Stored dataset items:
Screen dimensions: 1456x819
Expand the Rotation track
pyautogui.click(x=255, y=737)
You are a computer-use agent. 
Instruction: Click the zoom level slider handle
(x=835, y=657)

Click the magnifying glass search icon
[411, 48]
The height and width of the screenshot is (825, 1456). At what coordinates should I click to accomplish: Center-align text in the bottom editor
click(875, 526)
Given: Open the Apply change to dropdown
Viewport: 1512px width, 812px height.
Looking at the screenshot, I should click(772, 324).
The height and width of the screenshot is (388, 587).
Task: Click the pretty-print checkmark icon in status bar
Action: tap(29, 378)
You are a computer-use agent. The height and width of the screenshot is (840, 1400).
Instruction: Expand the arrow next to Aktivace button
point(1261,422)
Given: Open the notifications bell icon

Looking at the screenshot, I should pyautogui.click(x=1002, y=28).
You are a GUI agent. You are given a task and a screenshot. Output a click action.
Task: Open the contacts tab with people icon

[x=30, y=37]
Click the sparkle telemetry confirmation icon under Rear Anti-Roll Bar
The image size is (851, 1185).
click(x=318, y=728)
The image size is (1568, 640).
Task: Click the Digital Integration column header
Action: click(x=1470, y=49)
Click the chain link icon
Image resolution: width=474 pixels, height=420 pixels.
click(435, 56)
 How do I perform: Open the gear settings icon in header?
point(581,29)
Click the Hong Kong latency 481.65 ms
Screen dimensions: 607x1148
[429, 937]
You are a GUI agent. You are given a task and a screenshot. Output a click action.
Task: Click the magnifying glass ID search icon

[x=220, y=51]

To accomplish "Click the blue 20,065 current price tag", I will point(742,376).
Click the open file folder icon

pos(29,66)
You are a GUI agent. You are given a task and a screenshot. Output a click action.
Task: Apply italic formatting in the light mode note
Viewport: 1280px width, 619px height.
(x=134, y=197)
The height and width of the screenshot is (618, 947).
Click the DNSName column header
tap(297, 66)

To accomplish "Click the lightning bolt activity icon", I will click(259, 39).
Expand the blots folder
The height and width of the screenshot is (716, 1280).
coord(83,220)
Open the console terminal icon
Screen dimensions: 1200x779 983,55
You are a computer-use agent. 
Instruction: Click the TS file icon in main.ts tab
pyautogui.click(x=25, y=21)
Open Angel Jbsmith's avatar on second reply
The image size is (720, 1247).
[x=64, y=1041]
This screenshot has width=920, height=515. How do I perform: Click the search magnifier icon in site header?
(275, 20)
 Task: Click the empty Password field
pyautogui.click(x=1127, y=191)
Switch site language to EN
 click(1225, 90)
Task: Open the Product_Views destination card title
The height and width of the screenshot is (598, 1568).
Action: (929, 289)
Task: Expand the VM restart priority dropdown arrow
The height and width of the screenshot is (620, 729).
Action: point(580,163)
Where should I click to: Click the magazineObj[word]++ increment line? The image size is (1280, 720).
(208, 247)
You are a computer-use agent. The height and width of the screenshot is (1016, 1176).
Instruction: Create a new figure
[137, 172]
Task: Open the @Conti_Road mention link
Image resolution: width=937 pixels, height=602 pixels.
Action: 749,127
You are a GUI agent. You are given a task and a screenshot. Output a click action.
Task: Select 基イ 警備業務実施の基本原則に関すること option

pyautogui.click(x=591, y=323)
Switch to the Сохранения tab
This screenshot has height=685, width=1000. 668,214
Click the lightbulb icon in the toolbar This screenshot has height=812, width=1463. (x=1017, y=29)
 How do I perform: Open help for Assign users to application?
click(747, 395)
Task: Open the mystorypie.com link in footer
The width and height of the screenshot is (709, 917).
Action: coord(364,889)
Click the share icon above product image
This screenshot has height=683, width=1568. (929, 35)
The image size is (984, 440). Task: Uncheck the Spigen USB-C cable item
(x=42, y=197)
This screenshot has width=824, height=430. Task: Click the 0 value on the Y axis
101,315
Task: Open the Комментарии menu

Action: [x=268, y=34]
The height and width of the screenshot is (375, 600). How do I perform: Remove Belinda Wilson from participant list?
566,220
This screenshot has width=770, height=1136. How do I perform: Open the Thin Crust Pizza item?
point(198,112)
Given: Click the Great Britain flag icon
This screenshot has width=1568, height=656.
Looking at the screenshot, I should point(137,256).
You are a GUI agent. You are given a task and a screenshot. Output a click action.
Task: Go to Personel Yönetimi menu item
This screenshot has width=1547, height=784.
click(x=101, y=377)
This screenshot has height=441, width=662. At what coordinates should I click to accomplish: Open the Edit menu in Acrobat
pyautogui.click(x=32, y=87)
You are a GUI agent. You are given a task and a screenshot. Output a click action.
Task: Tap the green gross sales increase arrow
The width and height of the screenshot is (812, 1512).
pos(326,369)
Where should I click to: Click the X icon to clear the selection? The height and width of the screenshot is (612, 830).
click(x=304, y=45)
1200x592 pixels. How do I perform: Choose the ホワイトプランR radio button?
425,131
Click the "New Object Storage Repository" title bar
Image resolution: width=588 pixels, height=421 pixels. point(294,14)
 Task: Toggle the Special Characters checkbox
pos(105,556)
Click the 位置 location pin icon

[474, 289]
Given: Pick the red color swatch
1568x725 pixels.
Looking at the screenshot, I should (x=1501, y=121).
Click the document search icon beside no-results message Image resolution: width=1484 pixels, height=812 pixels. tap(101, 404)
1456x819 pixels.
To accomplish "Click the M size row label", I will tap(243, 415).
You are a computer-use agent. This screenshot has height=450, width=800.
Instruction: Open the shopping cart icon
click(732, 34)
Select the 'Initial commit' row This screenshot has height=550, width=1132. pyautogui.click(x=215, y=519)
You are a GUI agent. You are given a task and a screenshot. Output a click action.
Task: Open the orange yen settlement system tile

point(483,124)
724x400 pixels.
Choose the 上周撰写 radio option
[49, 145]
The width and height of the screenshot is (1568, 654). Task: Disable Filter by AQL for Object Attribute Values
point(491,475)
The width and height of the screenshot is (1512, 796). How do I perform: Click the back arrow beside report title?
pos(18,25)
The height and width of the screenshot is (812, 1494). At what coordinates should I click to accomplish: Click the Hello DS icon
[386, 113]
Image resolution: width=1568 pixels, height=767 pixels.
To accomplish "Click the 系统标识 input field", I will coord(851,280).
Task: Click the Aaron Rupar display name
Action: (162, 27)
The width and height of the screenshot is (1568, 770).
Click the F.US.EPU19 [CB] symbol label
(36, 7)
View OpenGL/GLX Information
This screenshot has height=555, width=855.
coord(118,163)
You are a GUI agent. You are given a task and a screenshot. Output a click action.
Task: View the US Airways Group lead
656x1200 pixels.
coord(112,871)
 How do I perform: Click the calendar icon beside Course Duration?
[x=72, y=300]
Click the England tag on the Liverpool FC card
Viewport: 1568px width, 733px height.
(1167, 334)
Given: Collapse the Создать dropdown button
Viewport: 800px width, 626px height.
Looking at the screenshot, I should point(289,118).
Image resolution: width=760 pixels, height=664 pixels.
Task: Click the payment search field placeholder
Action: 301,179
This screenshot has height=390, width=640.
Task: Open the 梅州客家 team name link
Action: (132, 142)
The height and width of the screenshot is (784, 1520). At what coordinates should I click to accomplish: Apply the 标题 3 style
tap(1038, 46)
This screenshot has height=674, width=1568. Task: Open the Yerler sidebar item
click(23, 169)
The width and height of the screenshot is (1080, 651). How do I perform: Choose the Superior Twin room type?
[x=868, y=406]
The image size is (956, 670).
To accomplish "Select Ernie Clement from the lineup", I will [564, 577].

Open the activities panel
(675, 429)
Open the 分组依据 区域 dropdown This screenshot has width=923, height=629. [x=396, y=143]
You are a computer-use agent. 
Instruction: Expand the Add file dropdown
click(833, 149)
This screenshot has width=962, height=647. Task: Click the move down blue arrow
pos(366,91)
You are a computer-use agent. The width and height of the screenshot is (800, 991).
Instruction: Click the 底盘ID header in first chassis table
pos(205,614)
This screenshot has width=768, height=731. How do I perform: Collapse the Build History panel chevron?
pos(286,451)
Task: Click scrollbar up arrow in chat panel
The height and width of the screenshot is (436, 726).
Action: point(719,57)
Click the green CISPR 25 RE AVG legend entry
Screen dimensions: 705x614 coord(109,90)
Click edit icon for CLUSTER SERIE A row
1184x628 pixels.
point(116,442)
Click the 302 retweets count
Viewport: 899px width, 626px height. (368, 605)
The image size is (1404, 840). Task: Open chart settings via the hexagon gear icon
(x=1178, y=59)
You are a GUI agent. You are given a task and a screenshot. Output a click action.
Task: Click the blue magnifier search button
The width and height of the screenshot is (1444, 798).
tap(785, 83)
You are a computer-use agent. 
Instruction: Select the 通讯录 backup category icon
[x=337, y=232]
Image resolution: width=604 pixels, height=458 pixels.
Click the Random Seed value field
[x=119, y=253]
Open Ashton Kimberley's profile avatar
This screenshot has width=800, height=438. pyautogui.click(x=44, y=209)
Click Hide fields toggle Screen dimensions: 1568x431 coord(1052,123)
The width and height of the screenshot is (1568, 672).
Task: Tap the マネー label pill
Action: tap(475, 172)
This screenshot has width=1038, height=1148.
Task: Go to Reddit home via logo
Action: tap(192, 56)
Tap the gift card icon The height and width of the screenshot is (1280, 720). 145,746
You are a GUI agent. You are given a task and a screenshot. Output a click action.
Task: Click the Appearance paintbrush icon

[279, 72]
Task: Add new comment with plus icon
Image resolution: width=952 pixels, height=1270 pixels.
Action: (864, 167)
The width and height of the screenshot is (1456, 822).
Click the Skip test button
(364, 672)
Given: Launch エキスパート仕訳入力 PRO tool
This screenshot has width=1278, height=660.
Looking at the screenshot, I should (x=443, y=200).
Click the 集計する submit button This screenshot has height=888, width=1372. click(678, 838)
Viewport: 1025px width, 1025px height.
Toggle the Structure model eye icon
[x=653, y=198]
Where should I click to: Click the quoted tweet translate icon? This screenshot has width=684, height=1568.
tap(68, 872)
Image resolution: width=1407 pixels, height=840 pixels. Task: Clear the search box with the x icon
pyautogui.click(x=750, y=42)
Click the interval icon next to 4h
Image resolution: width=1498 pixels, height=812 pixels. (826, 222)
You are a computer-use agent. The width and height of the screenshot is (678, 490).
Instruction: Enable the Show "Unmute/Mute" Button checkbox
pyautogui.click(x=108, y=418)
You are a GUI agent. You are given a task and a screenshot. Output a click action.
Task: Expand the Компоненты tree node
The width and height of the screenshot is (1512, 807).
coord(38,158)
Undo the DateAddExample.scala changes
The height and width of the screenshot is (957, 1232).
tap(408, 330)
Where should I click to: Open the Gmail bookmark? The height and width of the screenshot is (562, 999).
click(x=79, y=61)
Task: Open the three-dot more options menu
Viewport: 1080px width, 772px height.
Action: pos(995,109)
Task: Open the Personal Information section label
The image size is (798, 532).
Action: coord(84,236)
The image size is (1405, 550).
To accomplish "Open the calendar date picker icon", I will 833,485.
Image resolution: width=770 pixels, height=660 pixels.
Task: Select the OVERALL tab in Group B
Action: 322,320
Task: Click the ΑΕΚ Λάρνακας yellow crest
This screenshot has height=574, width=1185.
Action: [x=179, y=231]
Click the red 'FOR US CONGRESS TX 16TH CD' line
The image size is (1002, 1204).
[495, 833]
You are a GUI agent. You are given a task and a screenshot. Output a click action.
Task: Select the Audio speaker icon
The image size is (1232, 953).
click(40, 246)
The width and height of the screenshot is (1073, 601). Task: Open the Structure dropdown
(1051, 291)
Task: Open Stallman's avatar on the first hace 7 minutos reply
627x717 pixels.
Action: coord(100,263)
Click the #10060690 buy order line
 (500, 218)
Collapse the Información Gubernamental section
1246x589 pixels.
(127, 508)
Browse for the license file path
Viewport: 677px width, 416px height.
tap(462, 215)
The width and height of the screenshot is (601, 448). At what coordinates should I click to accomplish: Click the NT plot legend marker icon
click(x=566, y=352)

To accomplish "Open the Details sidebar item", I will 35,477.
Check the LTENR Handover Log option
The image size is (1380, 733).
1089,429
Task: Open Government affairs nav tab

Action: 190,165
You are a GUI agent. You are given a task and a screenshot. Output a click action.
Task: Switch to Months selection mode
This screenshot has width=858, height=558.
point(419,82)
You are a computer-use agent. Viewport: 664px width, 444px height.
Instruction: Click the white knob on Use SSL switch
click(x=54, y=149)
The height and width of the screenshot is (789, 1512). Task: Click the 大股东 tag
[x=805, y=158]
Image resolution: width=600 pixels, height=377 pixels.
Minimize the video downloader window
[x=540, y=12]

** Directions for this task **
Print the lines from the line containing "The width and height of the screenshot is (1073, 601)." through the line containing "[x=805, y=158]", including both of those lines, reproducing each one verbatim.

** Task solution **
The width and height of the screenshot is (1073, 601). Task: Open the Structure dropdown
(1051, 291)
Task: Open Stallman's avatar on the first hace 7 minutos reply
627x717 pixels.
Action: coord(100,263)
Click the #10060690 buy order line
 (500, 218)
Collapse the Información Gubernamental section
1246x589 pixels.
(127, 508)
Browse for the license file path
Viewport: 677px width, 416px height.
tap(462, 215)
The width and height of the screenshot is (601, 448). At what coordinates should I click to accomplish: Click the NT plot legend marker icon
click(x=566, y=352)

To accomplish "Open the Details sidebar item", I will 35,477.
Check the LTENR Handover Log option
The image size is (1380, 733).
1089,429
Task: Open Government affairs nav tab

Action: 190,165
You are a GUI agent. You are given a task and a screenshot. Output a click action.
Task: Switch to Months selection mode
This screenshot has width=858, height=558.
point(419,82)
You are a computer-use agent. Viewport: 664px width, 444px height.
Instruction: Click the white knob on Use SSL switch
click(x=54, y=149)
The height and width of the screenshot is (789, 1512). Task: Click the 大股东 tag
[x=805, y=158]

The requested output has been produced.